= Gordon Sanderson =

British Indian archeologist (1886–1915)

Gordon Sanderson (1886 – 13 October 1915) was an officer with the Archaeological Survey of India (ASI) and held the position of the Superintendent, Mahomedan and British Monuments, Northern Circle. He is best known for his work in preserving and documenting the historical monuments of India. Sanderson also wrote books on Indian monuments including Delhi Fort: A Guide to the Buildings and Gardens, Conservation Notes on Archaeological Buildings in Delhi Province, The Arts and Antiquities of India: An Illustrated Selection.
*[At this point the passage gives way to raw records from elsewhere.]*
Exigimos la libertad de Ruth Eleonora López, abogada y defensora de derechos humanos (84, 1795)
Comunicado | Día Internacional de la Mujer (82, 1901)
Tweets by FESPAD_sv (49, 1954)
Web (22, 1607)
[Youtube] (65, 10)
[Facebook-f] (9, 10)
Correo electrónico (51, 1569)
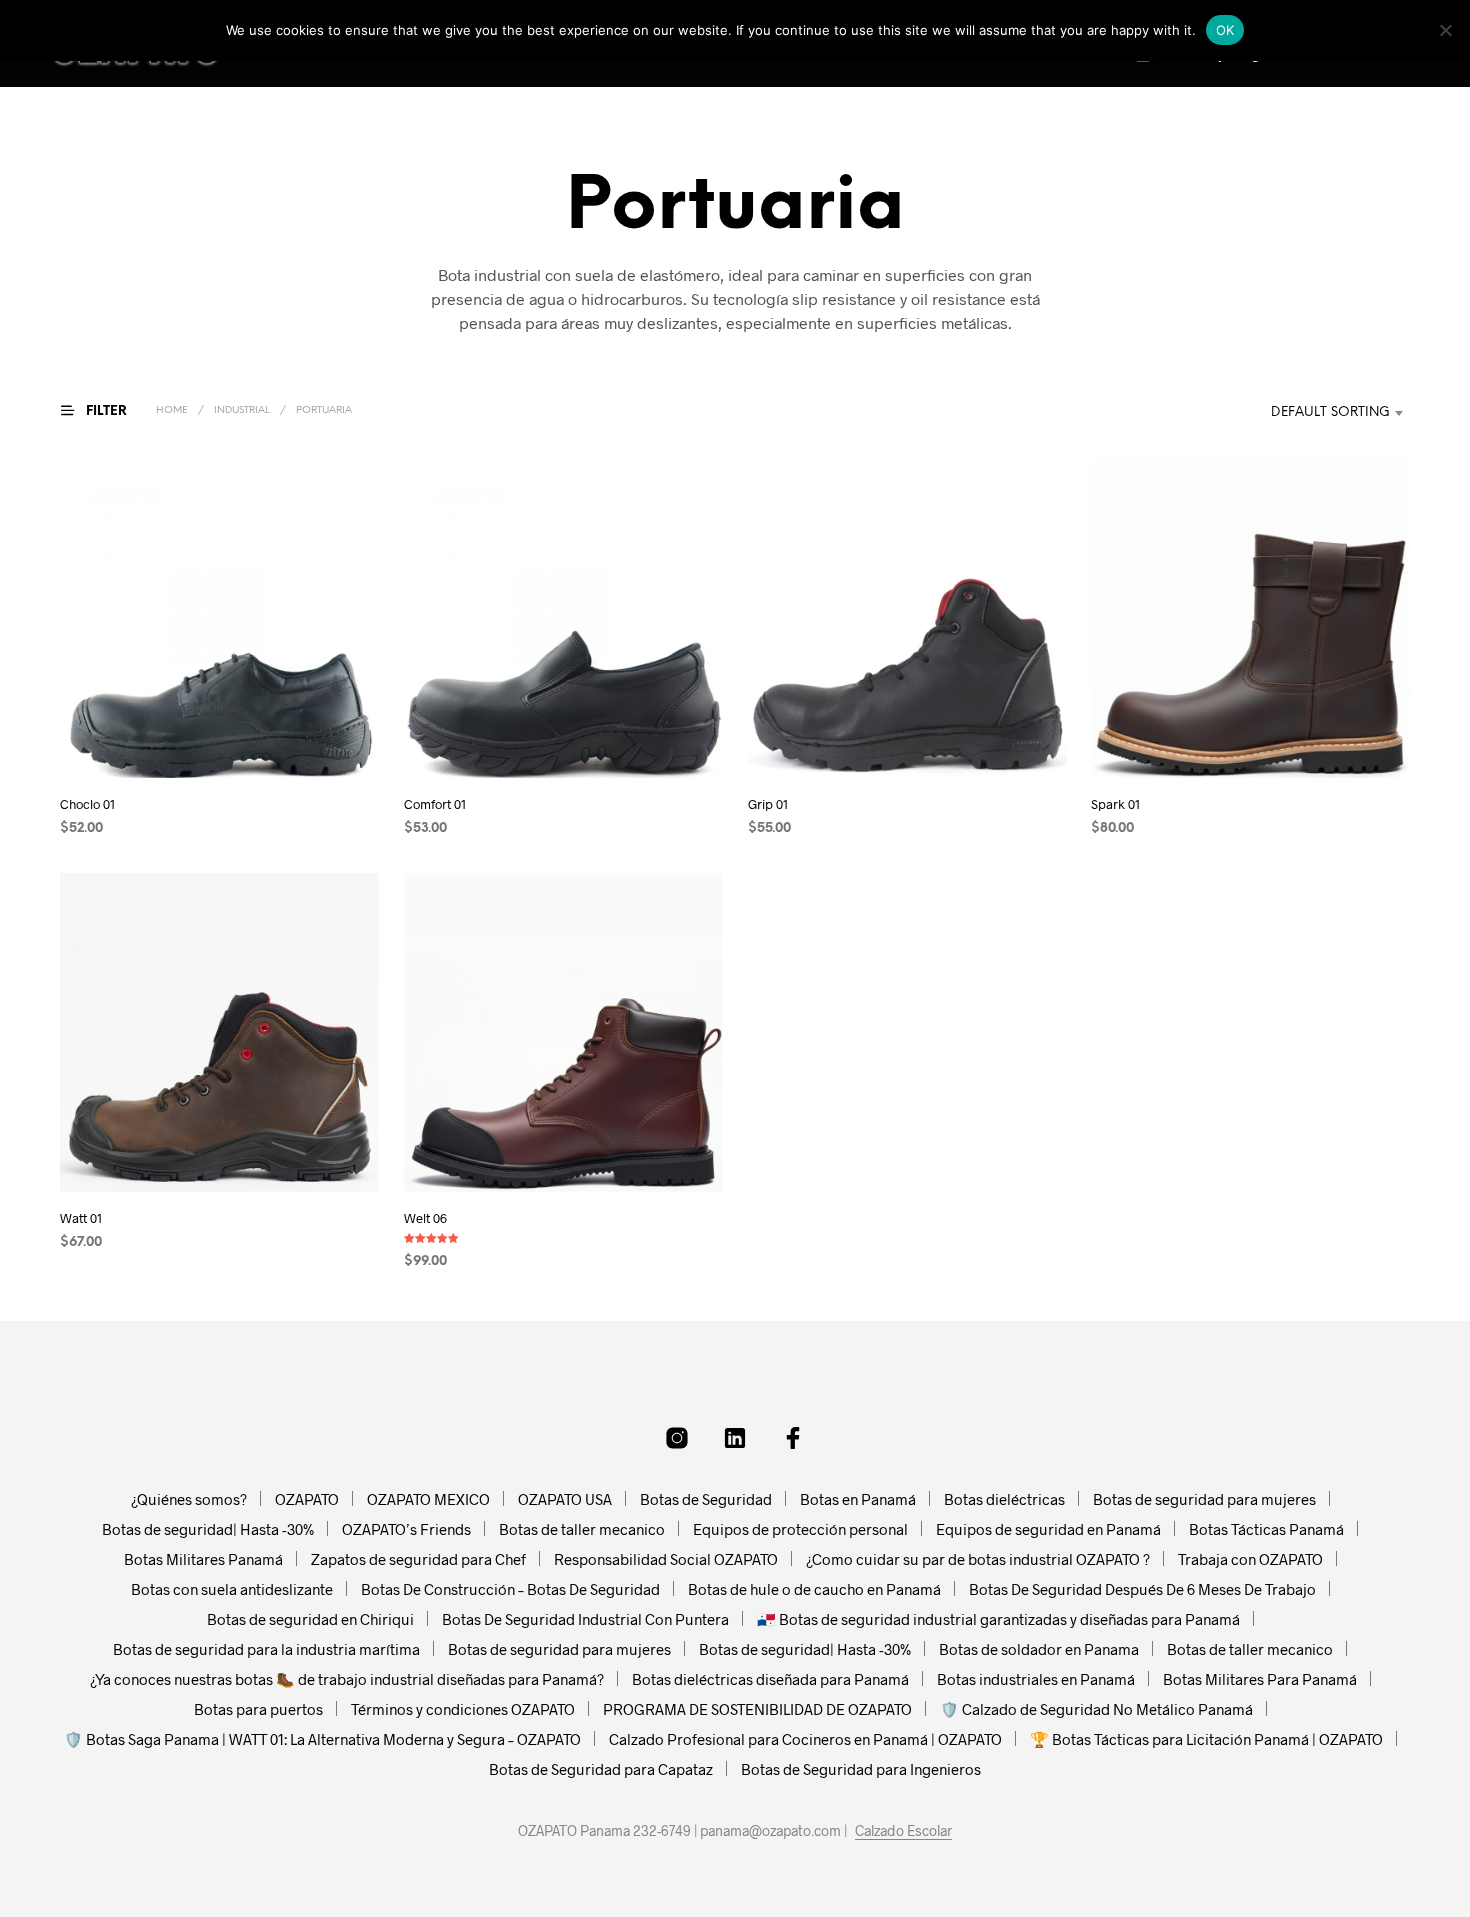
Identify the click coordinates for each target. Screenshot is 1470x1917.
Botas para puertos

At the peak of his career with the ASI, Sanderson decided to fight for Britain when the First World War broke out. He took charge as Lieutenant of 2nd King Edward VII's Own Gurkha Rifles (The Sirmoor Rifles). On 13 October 1915, aged 28, Lieutenant Gordon Sanderson was killed in action in France. He was buried in the Gorre British and Indian Cemetery, at Pas de Calais, northern France.

In recognition of his work with the Archaeological Survey of India, a monument was erected at the Qutb Complex, New Delhi in 1919. The monument, a white marble sundial, was installed by his colleagues from ASI. Sanderson had carried out extensive excavations in the area around Qutub Minar starting in 1910 AD. He is credited with making the Qutub Minar complex what it is today.